UNESCO adds Iftar to its Intangible Cultural Heritage list

Abu Sufian

UN cultural agency UN Educational, Scientific, and Cultural Organisation (UNESCO) added the Ramadan meal “iftar” to its list of Intangible Cultural Heritage on Wednesday.

Earlier, Iran, Turkey, Azerbaijan, and Uzbekistan jointly submitted the application to UNESCO for the sociocultural tradition.

Iftar is observed by Muslims at sunset during the month of Ramadan, UNESCO posted on its site.

Iftar is observed by people of different ages, genders, and origins and commemorates the conclusion of the daily challenges of fasting from sunrise to sunset.

It frequently takes the shape of meetings or dinners for communities, building family and community bonds and fostering charity,

solidarity, and social exchange.

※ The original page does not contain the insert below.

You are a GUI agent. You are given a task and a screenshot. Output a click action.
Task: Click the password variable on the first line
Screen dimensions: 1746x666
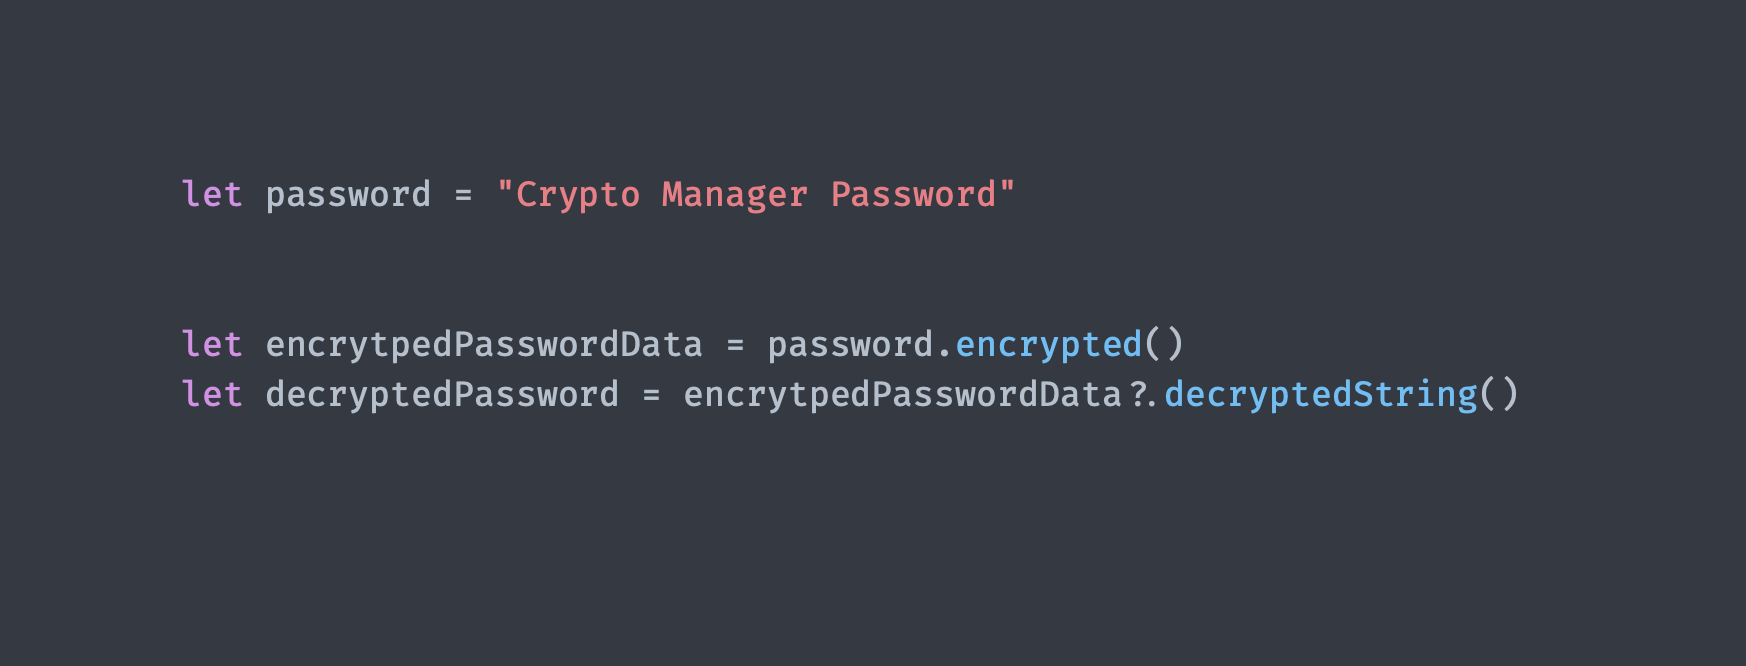[348, 194]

People who do not fast throughout the month of Ramadan also participate in the festivities and rituals associated with iftar, said the UNESCO post.

Oral teaching, observation, and participation are common methods of passing on information and skills within families,

and children and teens are frequently entrusted with making components of traditional meals.

During this time, parents also teach their children about the advantages of fasting as well as the societal ideals and purposes of iftar.

Iftar is frequently supported by government institutions, non-governmental organisations (NGOs), and charities, as well as through television, radio, print, and social media, the UNESCO post also said.